Eighty-seven people are known to have died and 215 are missing, presumed dead, in the sinking of the Sewol on April 16. Most of the victims are high school children.
Captain Lee Joon-seok, 69, and two other crew members were arrested last week on negligence charges, with prosecutors announcing four further arrests on Monday - two first mates, one second mate and a chief engineer.
Lee was also charged with undertaking an "excessive change of course without slowing down" while traversing a narrow channel.
Several crew members, including the captain, left the ferry as it was sinking, ahead of the passengers, witnesses have said. Park sharply criticized the behavior in a meeting with senior aides on Monday.
"The actions of the captain and some crew members were utterly incomprehensible, unacceptable and tantamount to murder that cannot and should not be tolerated," the president said.
Lee, the captain, said in a promotional video four years ago that the journey from the port city of Incheon to the holiday island of Jeju was safe - as long as passengers followed the instructions of the crew.
He also told a newspaper that he had been involved in a sea accident off Japan years before.

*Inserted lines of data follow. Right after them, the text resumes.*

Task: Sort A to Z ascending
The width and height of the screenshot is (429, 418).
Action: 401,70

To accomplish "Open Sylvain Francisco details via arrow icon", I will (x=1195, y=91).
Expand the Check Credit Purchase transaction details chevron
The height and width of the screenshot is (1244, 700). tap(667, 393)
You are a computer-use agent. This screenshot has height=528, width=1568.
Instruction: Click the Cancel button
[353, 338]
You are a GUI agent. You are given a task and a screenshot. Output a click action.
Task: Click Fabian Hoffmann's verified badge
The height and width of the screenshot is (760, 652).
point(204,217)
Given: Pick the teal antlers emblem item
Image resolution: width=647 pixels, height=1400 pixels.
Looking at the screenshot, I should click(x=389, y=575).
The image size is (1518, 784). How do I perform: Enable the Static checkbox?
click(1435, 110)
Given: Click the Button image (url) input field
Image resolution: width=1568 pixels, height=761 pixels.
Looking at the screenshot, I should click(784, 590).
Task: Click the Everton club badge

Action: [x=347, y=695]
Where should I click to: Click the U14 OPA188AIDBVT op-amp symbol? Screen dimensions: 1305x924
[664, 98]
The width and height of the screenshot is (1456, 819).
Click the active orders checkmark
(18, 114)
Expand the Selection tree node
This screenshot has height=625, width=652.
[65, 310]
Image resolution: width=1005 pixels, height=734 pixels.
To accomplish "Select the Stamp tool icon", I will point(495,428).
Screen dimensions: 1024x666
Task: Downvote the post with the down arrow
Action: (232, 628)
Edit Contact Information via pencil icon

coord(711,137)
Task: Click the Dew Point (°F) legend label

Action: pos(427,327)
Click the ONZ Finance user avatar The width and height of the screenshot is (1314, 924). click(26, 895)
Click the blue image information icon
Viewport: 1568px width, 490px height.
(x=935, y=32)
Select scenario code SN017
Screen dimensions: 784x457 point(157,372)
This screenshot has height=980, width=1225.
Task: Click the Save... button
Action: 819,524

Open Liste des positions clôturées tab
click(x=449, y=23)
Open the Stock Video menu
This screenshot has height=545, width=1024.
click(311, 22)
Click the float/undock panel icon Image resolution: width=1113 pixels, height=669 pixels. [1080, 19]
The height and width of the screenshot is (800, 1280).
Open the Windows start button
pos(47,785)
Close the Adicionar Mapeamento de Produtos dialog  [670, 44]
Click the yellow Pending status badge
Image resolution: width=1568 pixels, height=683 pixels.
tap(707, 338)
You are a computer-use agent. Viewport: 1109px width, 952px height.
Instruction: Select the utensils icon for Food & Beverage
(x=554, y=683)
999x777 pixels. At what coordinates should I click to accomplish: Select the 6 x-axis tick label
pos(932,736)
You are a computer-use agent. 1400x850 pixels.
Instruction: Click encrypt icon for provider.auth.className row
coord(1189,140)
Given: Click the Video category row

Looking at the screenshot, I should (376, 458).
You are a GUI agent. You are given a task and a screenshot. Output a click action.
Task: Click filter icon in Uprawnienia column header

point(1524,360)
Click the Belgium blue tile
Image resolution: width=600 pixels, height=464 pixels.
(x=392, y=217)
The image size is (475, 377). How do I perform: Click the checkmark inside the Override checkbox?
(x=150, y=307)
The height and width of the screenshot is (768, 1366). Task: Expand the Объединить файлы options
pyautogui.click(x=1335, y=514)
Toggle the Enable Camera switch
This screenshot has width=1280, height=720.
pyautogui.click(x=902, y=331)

In the April 16 accident, the crew had ordered the passengers to stay put in their cabins as the ferry sank. As is customary in hierarchical Korean society, the orders were not questioned. However, many of those who escaped alive either did not hear or ignored the instructions and were rescued as they abandoned ship.
Of the 476 passengers and crew on board, 339 were young students and teachers on a high school outing.
"Passengers who take our ship to and from Incheon and Jeju can enjoy a safe and pleasant trip, and I believe it is safer than any other vehicle as long as they follow the instructions of our crew members," Lee said in the 2010 promotional video, according to transcripts broadcast by regional cable station OBS. He was not referring to the Sewol, which came into service on that route in 2013.
The Jeju Today newspaper interviewed Lee in 2004 when he spoke of close shaves at sea, including passing through a typhoon and a previous sinking off Japan.
"The first ship I took was a log carrier vessel, and it capsized near Okinawa. A helicopter from Japan's Self-Defense Force came and rescued me. Had it not been for their help, I wouldn't be here now."
The newspaper did not give further details.
'I dream about him'
Parents of the teenagers missing in the accident in what is likely to turn out to be one of South Korea's worst maritime disasters sat exhausted from days of grief on Monday, waiting for the almost inevitable news that their loved ones had died.
They have spent all their time since the accident in a gymnasium in the port city of Jindo, taking turns to vent their anger at the crew's inaction and slow pace of the rescue operation.
One of those waiting in the gymnasium was Kim Chang-gu, whose son Kim Dong-hyup is among the missing.
"I dream about him and hear hallucinatory sounds," he said. "Somebody told me he was alive, but I now have given up. I know how he said 'Dad'. I keep hearing that."